An abler body of statesmen has not assembled in modern times than that which made our Constitution in 1787, nor has any assembly met with truer motives, or produced a grander result. The whole number of delegates was fifty-five,1 and there was scarcely a man among them who had not been distinguished in the state or in the field, who had not been a governor, a member of Congress, or a commander in the army. A few had served in the Stamp Act Congress in 1765, others had set their names to the immortal Declaration in 1776, and one had framed the plan of union at Albany in 1754. Could these men have looked into the future, they would have seen two of their own number become Presidents of the United States, one a Vice President, and many others foreign ministers, members of the Supreme Court, Cabinet officials, and United States senators. These were the men who founded the Republic and started it upon its marvelous course of prosperity.

First among the framers of our Constitution stands Washington, the soldier-statesman, and next to him we must place Franklin, the philosopher and diplomat, and the oldest member of the convention.

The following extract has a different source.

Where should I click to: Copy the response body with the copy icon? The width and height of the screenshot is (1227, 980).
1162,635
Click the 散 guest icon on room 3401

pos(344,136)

Among the most conspicuous members was John Dickinson, who was remembered for having honestly opposed the Declaration in 1776, but whose sincere patriotism could never be questioned. The most learned lawyer in the convention was James Wilson of Pennsylvania, afterward justice of the Supreme Court. For profound knowledge of constitutional law few surpassed the youthful Madison of Virginia, who came to be called the "Father of the Constitution"--not that he framed it, for it was the work of many, but because he had perhaps more to do in making it what it is than any other man. Scarcely below Madison stood the still more youthful Hamilton of New York, destined to a brief, brilliant political career, to be ended in its noonday at the hands of the duelist. In this convention we find Robert Morris, the financier of the Revolution, and Gouverneur Morris, the author of our decimal system of money. We find here Edmund Randolph, the popular governor of Virginia, who, as a patriot youth with a Tory father, had run away from his home, joined the army, and served through the war, and who, returning home, had found himself one of the most popular men in the state. He rose to the governorship, and afterward became a member of the first Cabinet in the new government. Here also were John Rutledge, the brilliant orator of South Carolina; Charles C. Pinckney, afterward a member of the famous mission to France and twice candidate of his party for the presidency of the United States; Roger Sherman, the shoemaker statesman from Connecticut; Rufus King, who was yet to spend many years in the forefront of political life; Elbridge Gerry, who name furnished us with the political term, "gerrymander," who spent many later years in public life, and who held at his death the second official position in the United States. These were the leaders of the notable assemblage that gathered at Philadelphia for the purpose of forming amore perfect union, of laying the foundations of a nation.